Quello di oggi è questo:

La signora che si sente (e che andrebbe identificata con nome e cognome e denunciata alla polizia postale) dice alla sua amica/parente Natalie (ma non mi sorprenderei se fosse scritto Nataly o Natali) che grazie ai video dell’avvocato Polacco (soggetto che già dovreste conoscere) ha scoperto che dal 13 dicembre non ci saranno più treni in Italia, e che questo è dovuto a un nuovo lockdown di cui le concessionarie ferroviarie sono già a conoscenza ma che viene tenuto nascosto a noi cittadini.

Si tratta di una bufala, fatta ad hoc. Cerchiamo di capirci, è vero che se oggi cerco di prenotare un treno per date dal 13 dicembre in poi il sistema non funziona. Ma la spiegazione è molto più semplice di quanto l’audio che sta girando vuole farvi credere.

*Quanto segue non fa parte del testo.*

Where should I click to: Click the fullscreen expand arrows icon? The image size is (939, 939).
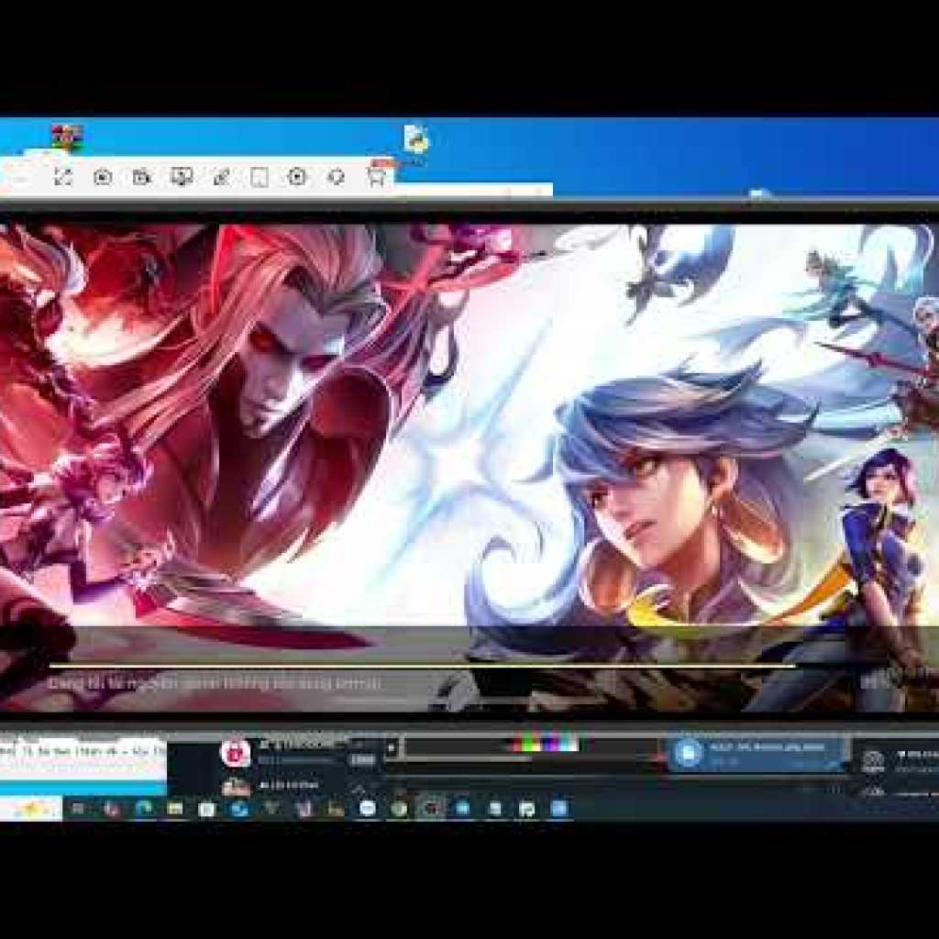tap(62, 177)
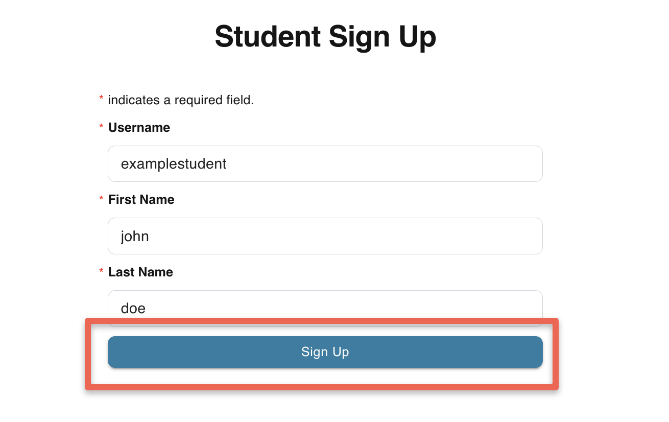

Succede che bastava contattare il servizio clienti che avrebbe spiegato che si tratta del regolare cambio dell’orario dei treni che accade di norma due volte all’anno, nei periodi estivo e invernale (a metà giugno e metà dicembre), e che i nuovi orari saranno pronti ai primi di novembre; fino ad allora non è possibile acquistare o prenotare treni per date successive al 13 dicembre. Nulla di così misterioso. Anzi, cercando online troviamo una lettera di gennaio 2020 di un pendolare che chiedeva appunto lumi sul perché ogni anno l’orario dei treni cambi due volte. Lettera rimasta senza risposta.

Lo capite che alla volte basterebbe un minimo di pazienza per fare trenta secondi di verifiche ed evitare di condividere sciocchezze come quella qui sopra? Se davvero la fonte della boiata è l’avvocato Polacco (non ho avuto voglia di sorbirmi più di cinque minuti di un suo video) fossi in lui mi vergognerei molto per la sciocchezza diffusa.

Ma sappiamo che là fuori è pieno di gente senza alcuna etica e vergogna.

Non credo sia necessario aggiungere altro.